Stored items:
§
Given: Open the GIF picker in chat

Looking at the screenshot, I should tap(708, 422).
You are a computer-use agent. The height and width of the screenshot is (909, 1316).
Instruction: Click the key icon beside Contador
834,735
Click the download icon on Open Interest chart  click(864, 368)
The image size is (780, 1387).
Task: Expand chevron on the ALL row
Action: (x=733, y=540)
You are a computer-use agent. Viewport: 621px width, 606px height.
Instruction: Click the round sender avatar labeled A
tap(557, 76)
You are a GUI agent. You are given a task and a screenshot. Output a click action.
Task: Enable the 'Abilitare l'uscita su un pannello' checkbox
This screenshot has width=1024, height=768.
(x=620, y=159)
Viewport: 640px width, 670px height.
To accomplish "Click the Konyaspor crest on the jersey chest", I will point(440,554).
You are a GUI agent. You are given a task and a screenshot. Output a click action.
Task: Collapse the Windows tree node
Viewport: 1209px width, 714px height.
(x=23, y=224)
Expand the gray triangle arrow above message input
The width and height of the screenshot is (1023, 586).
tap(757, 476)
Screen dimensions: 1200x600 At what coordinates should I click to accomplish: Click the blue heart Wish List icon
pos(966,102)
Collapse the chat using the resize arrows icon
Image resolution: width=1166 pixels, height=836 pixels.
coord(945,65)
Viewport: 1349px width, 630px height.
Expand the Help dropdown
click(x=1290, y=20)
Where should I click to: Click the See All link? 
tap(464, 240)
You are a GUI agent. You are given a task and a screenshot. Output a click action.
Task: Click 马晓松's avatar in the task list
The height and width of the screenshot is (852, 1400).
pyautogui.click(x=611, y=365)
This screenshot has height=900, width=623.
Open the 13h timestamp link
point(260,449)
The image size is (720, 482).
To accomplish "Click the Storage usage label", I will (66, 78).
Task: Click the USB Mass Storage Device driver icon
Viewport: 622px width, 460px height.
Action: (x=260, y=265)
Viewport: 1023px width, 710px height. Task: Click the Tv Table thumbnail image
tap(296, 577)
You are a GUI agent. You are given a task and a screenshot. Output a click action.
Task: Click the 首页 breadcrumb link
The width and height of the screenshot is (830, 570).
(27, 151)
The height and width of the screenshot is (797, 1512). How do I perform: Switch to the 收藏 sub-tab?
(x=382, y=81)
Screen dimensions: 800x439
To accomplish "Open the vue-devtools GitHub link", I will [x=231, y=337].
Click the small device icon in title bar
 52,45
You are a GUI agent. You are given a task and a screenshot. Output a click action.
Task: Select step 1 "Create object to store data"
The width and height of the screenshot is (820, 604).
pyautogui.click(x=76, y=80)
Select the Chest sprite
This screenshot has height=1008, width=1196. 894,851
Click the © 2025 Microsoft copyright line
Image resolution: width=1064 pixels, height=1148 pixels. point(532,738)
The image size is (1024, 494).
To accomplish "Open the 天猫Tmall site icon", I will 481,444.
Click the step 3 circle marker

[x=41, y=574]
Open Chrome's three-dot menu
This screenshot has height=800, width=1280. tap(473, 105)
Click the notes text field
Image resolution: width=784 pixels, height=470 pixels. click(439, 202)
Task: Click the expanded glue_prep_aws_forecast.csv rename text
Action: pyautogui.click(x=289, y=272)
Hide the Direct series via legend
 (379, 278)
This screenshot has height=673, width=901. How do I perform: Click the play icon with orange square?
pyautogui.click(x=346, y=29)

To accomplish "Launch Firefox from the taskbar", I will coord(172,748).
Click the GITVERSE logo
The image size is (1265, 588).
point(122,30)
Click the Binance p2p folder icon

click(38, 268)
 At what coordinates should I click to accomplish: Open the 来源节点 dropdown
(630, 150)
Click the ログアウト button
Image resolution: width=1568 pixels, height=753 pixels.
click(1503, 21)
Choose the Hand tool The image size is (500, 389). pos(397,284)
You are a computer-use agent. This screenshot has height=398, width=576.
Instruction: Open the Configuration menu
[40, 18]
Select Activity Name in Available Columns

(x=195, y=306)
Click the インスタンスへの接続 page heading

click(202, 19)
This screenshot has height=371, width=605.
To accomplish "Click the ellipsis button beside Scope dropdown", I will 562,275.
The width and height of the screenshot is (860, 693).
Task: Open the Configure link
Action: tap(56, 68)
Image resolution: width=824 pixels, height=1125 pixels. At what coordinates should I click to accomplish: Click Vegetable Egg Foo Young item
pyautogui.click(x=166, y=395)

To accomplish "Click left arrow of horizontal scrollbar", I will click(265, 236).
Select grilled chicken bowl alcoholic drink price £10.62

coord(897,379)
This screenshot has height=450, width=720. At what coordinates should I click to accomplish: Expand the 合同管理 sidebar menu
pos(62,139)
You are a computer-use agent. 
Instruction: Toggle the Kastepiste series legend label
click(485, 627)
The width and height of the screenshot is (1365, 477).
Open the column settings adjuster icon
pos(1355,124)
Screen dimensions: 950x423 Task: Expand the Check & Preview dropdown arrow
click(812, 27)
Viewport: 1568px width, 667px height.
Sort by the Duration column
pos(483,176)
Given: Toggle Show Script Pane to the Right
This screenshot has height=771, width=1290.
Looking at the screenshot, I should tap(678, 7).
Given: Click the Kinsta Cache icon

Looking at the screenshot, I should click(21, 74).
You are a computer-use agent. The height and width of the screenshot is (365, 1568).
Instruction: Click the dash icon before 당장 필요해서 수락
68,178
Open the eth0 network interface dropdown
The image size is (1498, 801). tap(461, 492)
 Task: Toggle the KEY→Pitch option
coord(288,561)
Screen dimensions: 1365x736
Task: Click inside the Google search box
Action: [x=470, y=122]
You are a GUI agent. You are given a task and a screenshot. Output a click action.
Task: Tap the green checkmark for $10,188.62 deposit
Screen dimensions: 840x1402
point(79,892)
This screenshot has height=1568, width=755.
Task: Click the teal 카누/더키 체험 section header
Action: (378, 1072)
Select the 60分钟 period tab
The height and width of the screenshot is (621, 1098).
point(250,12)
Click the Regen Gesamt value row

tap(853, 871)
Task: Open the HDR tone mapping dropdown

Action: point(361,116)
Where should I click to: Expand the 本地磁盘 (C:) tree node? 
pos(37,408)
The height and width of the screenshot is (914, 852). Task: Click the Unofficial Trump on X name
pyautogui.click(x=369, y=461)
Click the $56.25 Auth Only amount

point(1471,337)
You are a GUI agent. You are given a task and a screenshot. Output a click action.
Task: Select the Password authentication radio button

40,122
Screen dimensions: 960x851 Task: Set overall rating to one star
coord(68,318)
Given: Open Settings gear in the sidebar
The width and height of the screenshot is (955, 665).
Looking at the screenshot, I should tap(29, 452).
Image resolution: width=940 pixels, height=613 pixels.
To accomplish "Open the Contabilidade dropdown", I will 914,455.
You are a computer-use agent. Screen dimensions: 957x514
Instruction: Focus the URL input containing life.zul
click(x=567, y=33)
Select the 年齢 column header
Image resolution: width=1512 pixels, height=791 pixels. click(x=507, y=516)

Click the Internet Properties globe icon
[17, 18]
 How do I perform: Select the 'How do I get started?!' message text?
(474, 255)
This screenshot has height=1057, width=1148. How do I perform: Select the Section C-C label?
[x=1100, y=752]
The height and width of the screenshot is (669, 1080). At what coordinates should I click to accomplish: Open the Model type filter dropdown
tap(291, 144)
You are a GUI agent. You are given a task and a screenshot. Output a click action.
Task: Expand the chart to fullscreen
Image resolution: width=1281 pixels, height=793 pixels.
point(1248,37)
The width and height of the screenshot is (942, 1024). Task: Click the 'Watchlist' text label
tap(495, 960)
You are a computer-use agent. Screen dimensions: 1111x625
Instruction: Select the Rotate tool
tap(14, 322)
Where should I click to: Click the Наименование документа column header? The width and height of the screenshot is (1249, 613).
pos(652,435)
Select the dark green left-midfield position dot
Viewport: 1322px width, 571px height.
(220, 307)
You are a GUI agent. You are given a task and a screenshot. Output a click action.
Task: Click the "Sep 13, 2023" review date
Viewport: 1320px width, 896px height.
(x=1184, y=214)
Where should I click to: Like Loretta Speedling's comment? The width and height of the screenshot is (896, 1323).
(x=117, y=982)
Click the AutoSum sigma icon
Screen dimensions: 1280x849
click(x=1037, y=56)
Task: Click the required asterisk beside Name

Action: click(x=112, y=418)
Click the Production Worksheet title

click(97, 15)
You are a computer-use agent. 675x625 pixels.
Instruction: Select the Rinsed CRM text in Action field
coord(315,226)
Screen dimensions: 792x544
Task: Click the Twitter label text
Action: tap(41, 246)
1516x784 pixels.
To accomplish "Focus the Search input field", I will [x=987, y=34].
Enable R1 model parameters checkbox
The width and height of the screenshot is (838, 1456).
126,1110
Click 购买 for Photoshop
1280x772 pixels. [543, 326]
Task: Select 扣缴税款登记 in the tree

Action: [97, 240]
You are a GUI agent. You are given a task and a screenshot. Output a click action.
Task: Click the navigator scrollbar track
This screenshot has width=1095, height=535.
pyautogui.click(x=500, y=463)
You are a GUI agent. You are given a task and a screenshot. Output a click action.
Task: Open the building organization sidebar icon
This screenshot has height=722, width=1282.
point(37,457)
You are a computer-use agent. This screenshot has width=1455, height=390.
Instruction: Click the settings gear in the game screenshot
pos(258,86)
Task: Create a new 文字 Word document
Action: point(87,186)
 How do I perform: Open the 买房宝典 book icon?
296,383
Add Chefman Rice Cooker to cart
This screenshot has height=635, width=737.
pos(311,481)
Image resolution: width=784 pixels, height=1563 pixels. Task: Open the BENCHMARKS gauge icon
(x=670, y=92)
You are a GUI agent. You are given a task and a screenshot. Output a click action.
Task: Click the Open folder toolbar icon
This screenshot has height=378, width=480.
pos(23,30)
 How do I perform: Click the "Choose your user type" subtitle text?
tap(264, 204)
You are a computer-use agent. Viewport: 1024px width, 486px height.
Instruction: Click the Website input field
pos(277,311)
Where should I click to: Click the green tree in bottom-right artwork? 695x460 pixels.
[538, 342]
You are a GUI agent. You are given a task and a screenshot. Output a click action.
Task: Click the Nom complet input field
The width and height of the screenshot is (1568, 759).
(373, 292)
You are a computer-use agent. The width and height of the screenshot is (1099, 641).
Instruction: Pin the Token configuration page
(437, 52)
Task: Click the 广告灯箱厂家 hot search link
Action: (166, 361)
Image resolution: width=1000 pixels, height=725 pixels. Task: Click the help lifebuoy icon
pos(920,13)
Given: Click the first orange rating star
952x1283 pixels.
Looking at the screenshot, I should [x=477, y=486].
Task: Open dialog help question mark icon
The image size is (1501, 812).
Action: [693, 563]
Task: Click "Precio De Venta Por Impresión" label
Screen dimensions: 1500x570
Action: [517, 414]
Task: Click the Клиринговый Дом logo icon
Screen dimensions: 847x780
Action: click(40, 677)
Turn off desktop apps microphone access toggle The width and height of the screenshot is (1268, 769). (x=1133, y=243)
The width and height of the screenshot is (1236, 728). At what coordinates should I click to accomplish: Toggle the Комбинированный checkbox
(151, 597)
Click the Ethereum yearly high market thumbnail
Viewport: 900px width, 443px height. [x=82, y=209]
§
▶ [WHAT THIS TASK INVOLVES]
Once you find the string "Storage" in a line of the records, copy that line.

▶ [SOLUTION]
To accomplish "Click the Storage usage label", I will (66, 78).
Task: Click the USB Mass Storage Device driver icon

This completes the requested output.